Well, we know that, but I wonder if you’ve ever reflected on Jesus’ words here: “I will ask the Father, and he will give you another Helper.” I suspect we don’t think about them as much as we should in connection with the day of Pentecost, but clearly Simon Peter did because they lie behind something he says in his Pentecost sermon that I suspect we don’t think enough about either. Here’s what he says, “This Jesus, God raised up, and of that we are all witnesses,” talking about the resurrection, “Being therefore exalted at the right hand of God,” he goes on, “and having received from the Father the promise of the Holy Spirit, he has poured out this that you yourselves are seeing and hearing” (Acts 2:32–33).

I wonder if you see what this means. Peter is saying, “What you can see and hear—the coming of the Holy Spirit—is actually evidence, proof positive, of something that you can’t see and can’t hear. It’s evidence of a transaction that’s taken place invisibly and inaudibly in heaven.”

Try and imagine the scene: Jesus has ascended. He’s finished His work. He’s returned to the presence of His Father, and He’s saying something. What’s He saying? He’s saying this: “Father, I promised them I would ask You for something.” And the Father says, “My Son, because of what You have done, You can ask Me for anything.” The Lord Jesus says: “Father, You sent the Holy Spirit to be with Me throughout My life and ministry. He empowered Me. He sustained Me. I was resurrected by His power. I’m asking You if He may now be sent to be with My disciples because that was Our plan, wasn’t it? Didn’t You say”—perhaps we can imagine Him referring to the second psalm—‘Ask of Me, and I will give you the nations for your inheritance?’ Father, if the nations are to be My inheritance, your Spirit needs to be poured out on all flesh. Abba, Father, let’s send the Spirit.”

And this is what happened on the day of Pentecost. The very same Spirit who had superintended the life of Jesus—His conception, His growth in the womb, His birth, His nurturing, His baptism, His temptations, His whole public ministry, His atoning work, His triumph over sin and death—that’s the very same Spirit He’s now asking the Father may be sent to us.

And that’s the marvel of the day of Pentecost. Yes, there were external signs because it was a major event, but the really important thing was the internal reality.
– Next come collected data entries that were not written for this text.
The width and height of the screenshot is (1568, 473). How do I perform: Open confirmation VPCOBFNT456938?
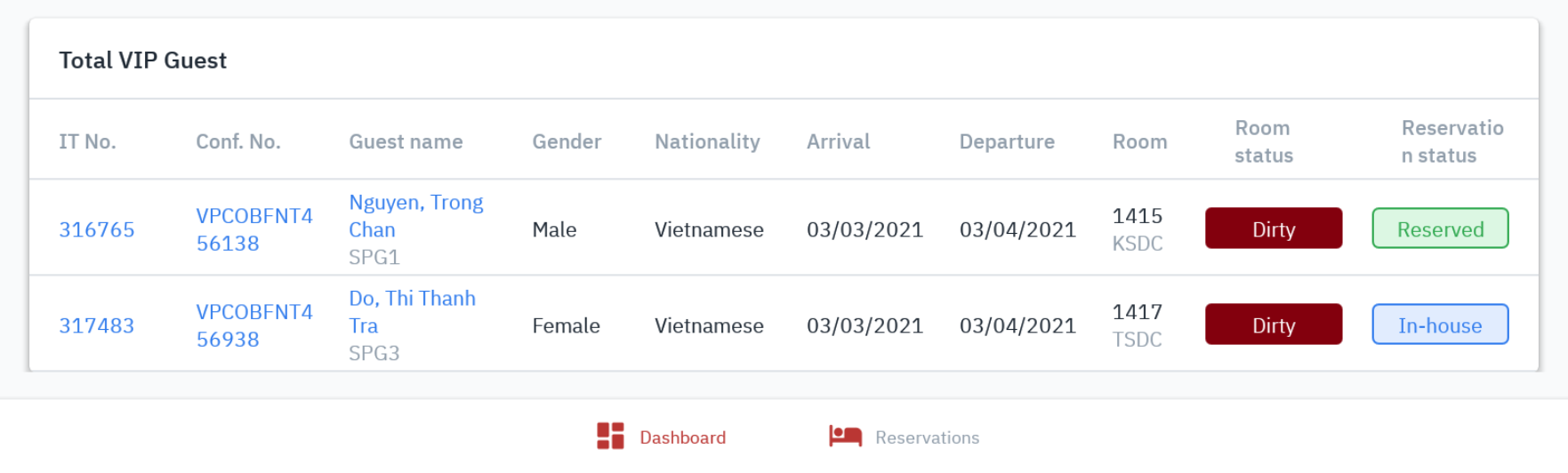tap(254, 325)
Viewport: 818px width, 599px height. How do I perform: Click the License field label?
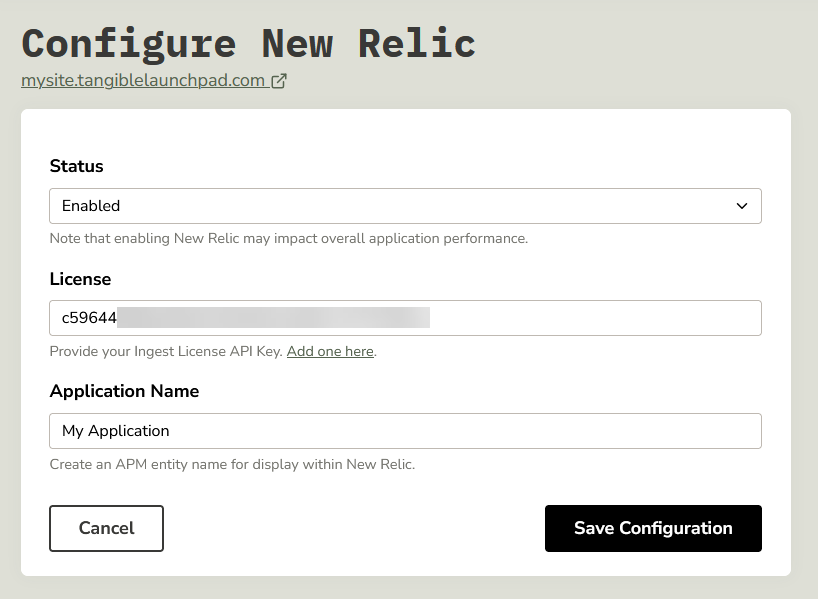pyautogui.click(x=80, y=279)
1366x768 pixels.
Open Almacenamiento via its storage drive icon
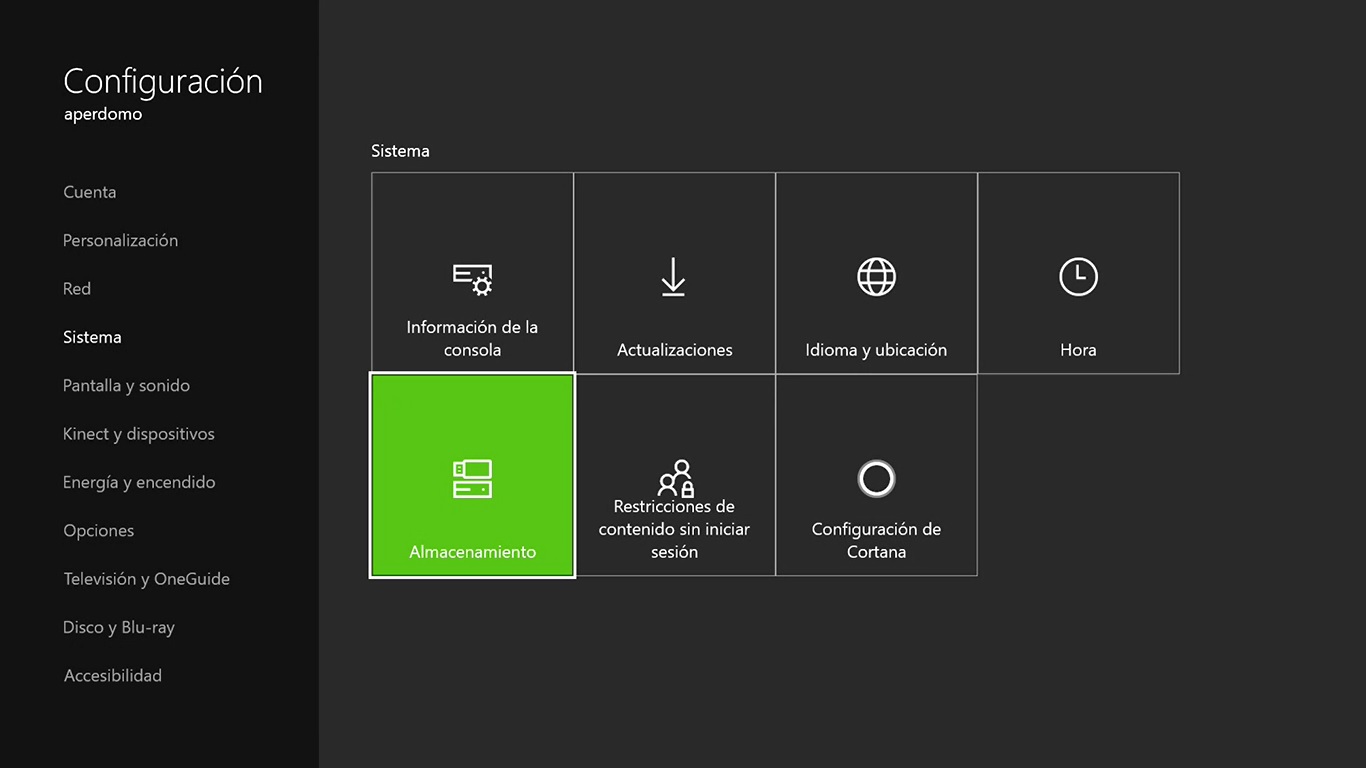[x=472, y=479]
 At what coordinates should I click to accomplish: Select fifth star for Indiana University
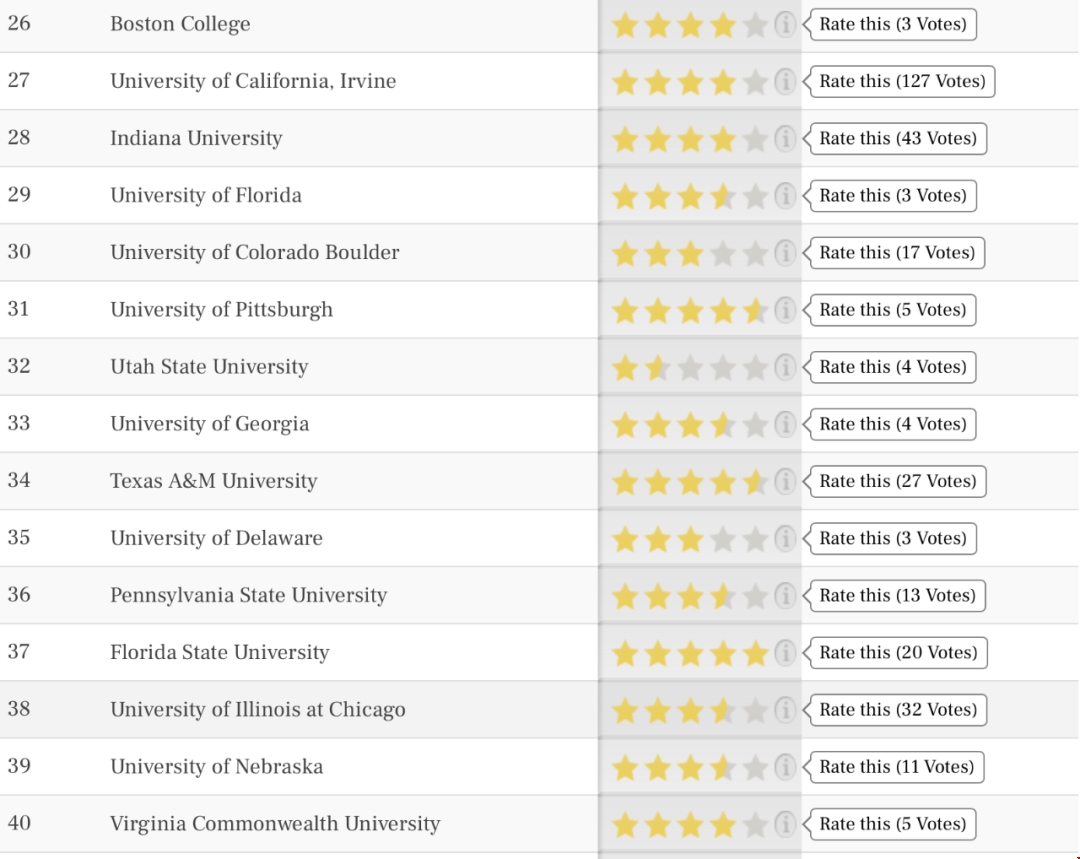coord(756,139)
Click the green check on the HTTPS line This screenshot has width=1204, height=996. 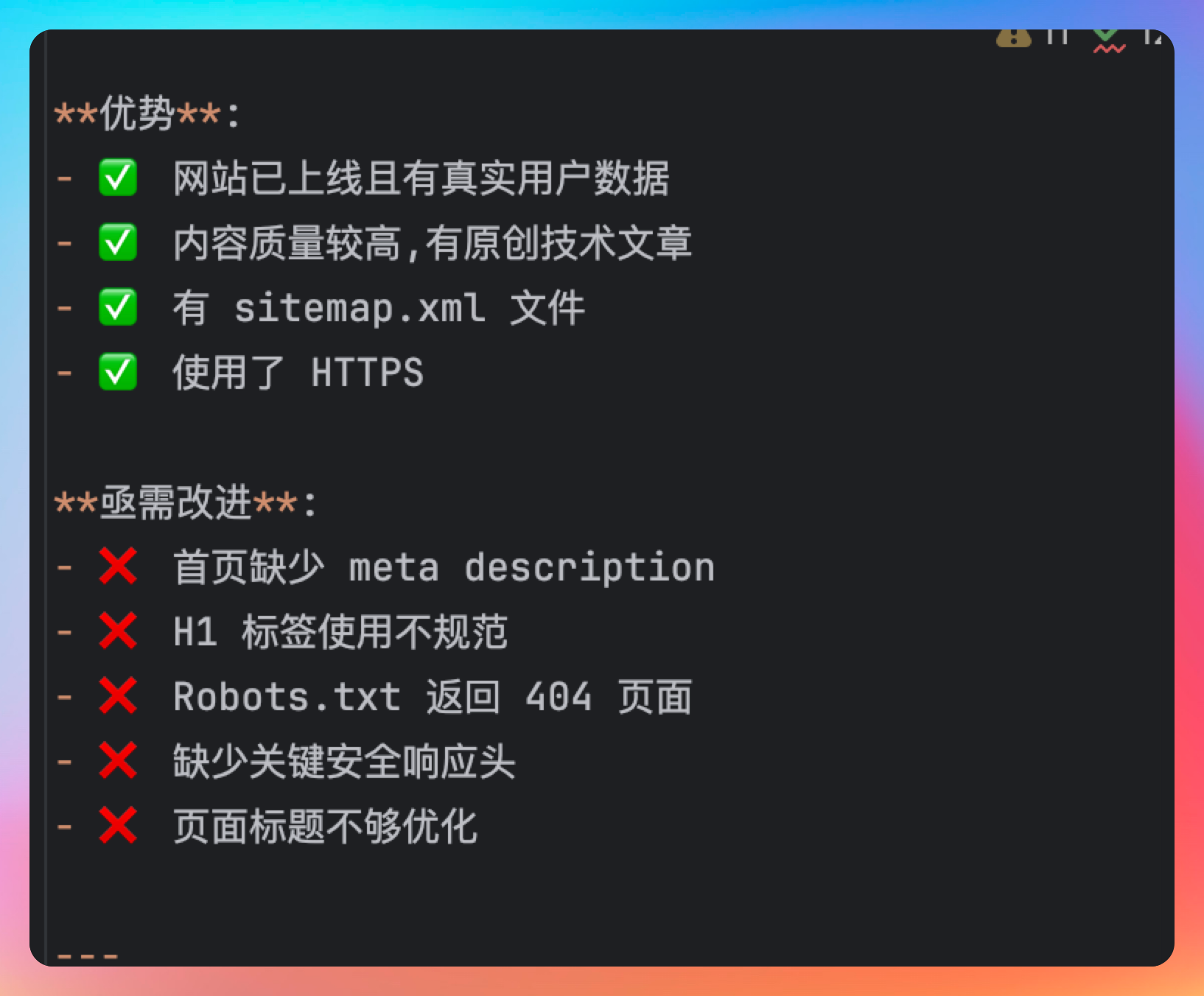tap(118, 372)
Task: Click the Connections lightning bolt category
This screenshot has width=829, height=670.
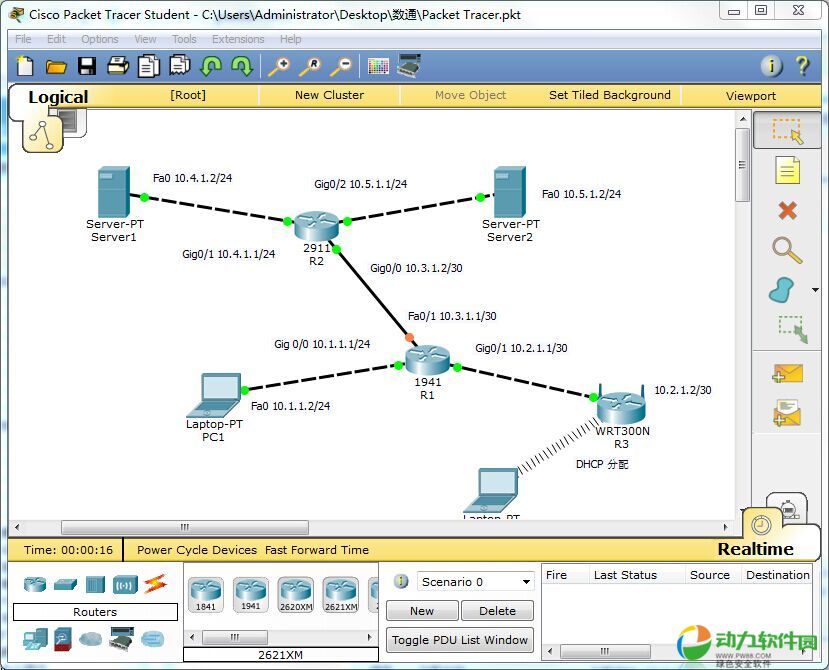Action: [x=155, y=584]
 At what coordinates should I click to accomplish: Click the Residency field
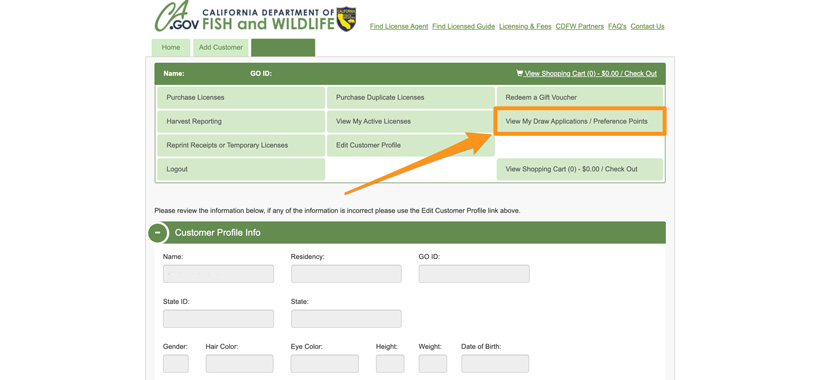click(346, 274)
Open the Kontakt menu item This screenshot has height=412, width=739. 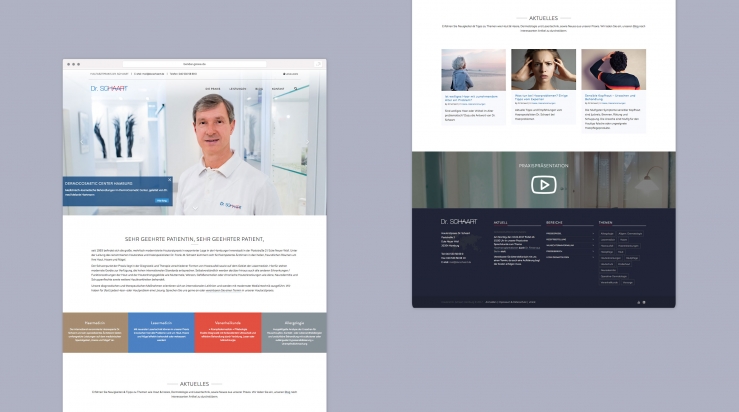tap(278, 88)
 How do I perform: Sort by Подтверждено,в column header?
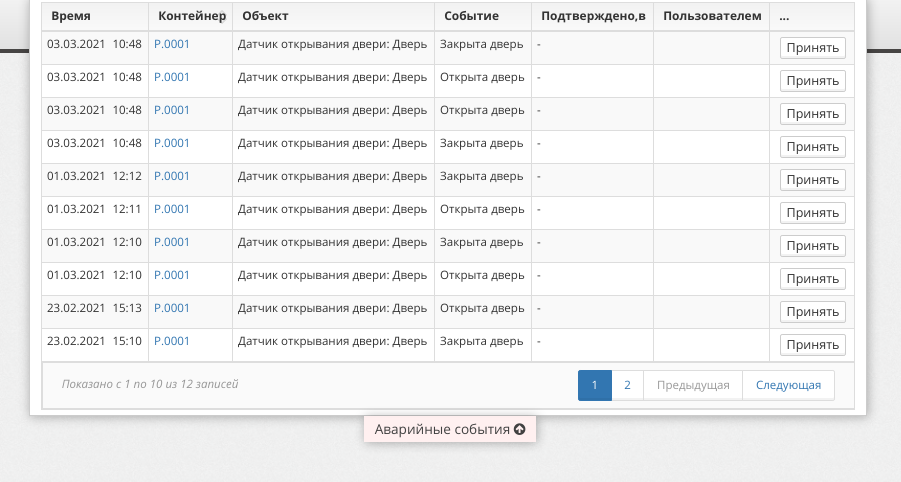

Jesus was not sending a different Holy Spirit from the One who had superintended His life, nor was He sending three thousand different Holy Spirits to those who professed His name. No, what He had asked the Father for was that the same Holy Spirit He had known—His Holy Spirit—would be sent to the church. And that’s the wonder of Pentecost, that the same Holy Spirit that Jesus knew, we come to know.

There’s a little-known hymn that has this line in it that I think’s worth thinking about. The line is this: “Think what Spirit dwells within thee.” I suspect we don’t think about that nearly often enough.